Dropcap OnSometimes, though, these things can be… not condoned, but ignored for a short while, perhaps at times such as these, where the seductive magnetism of the music itself is so powerful and honest. Sacred Spirit utilised the mammoth spread of the huge fort, allowing for the old-world setting of the physical space to add an inexpressible charm. The massive main stage (with a capacity of around 1,000 people) was ideal for the more high-profile acts. Dr Madan Gopal Singh and ChaarYaar (brilliant name) played Punjabi renditions and interpretations of mystical Sufi music. That, coupled with Dr Singh’s endearing repartee between songs, his numinous spoken-word narrations, and the collaboration with Rajasthani musicians — whom he referred to as his “friends”, a fact not always evident in musical collaborations, and which he did well to highlight — had an air of intimacy perfectly suited for the windy, late-evening twang of the fort, contrasting sharply with the fun but mechanical leanings of Mukhtiyar Ali and Duplessy.

The courtyard played host to more cosy sessions: Ballaké Sissoko’s set, which tenderly transformed from an indulgent presentation of the fascinating stringed instrument, the kora, into a showcase of celestial Malian music into a stunning collaboration between African music and the sarangi and kamancha, stood out in the sense that there were no — or very few — attempts to shine or upstage each other; the musicians were doing little more than servicing the improvised composition, splendidly too. The lakeside, accessible via a 15-minute walk through narrow, steep sections and little tunnels, was another lovely little spot on the festival map; each venue seemed to be programmed for the purpose of emphasising the sounds.

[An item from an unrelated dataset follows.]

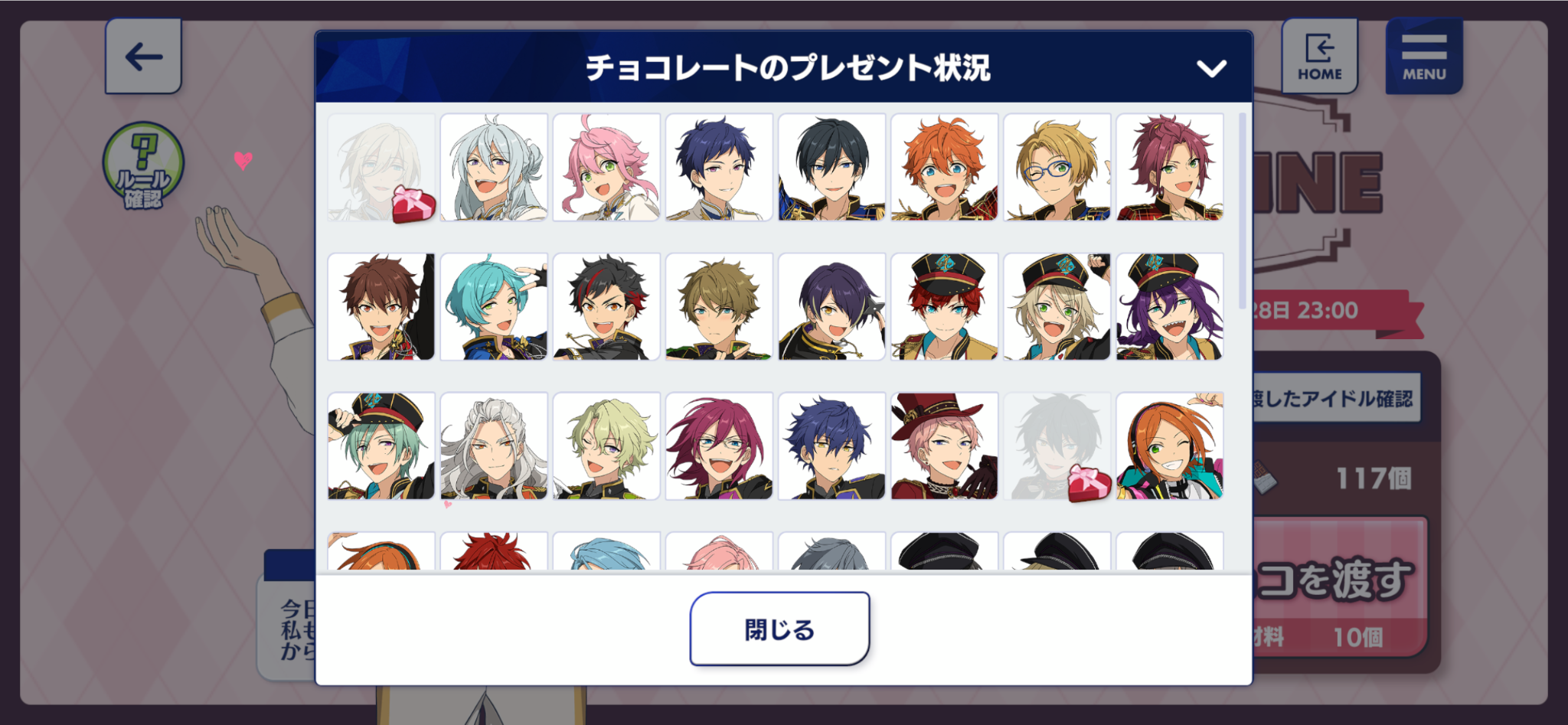Select the winking orange-haired idol with headphones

And it’s not that all the music was oh-so-sublime and life-changing and so on; really, there were enough frightfully boring and indulgent sections — what’s fondly referred to in rock ‘n’ roll circles as soulless wankery — to justify my disdain for the classical traditions in art. But it’s those moments of uninhibited joy, however fleeting, that we’re always searching for.

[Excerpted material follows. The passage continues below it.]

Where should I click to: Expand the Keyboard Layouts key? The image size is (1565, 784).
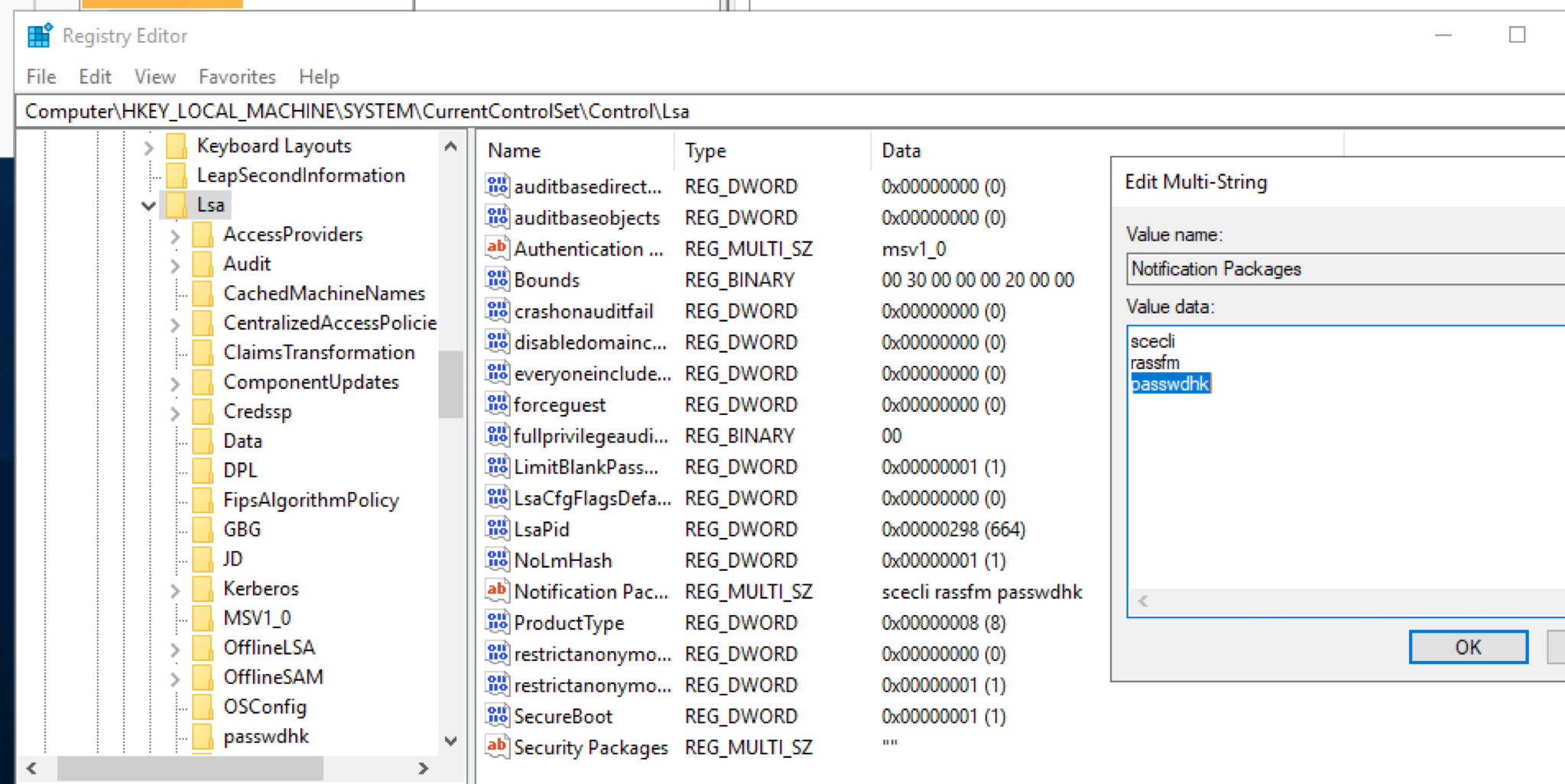148,146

Like the afternoon sit-down session in the lawns, featuring a clutch of kids from the Langa and Manganiyar community performing to an adoring crowd. The ecstasy they radiated was infectious; the atmosphere was emphatic and positive, and any flicker of nerves was duly dispatched with each passing round of applause. It concluded with all the young singers — performing with seasoned instrumentalists — introducing themselves, most of them in English in a sprightly shriek. Many of the boys were probably no more than three feet tall and the performance was exquisite; it’s really a testament to the culture of music and the acquisition of talent that the folk communities of Rajasthan are ingrained with. Through the fort, the local musicians were the stars, and talk revolved around their ability to pick up alien musical traditions effortlessly because of their musical gifts and the skills they’ve worked to cultivate.

Greenwood, too, spoke to this writer about the fluidity of Indian music and the dedication and commitment of the musicians here (full interview on Page 28). During the set, evidently orchestrated by Ben Tzur and offering an unpredictable mix of Israeli, Indian and western music, the band members had a chemistry that seemed to bring new life to the music. They were looking at each other, playing off of each other’s energy, internalising the process of performance. The thrilling brass band, led by Aamir Bhiyani, stole the show with the cheerful blasts of the trumpet, the trombone, the tuba; sharp, Indianised slides on the guitar were interspersed with picked chords arrangements and melodies owing more to western scales; the intensity of vocals crested and troughed with the dynamics of the compositions. Toward the end, each member was introduced by Ben Tzur (no small feat considering that’s 18 names to remember in the midst of an emotive performance), and genuine embraces, soaked in admiration and respect, were exchanged. It was a gentle reminder that it’s the emotion of the music that adds meaning, nothing else. Throughout, Bhiyani and his band mates couldn’t stop swaying, dancing almost involuntarily. It was joyous.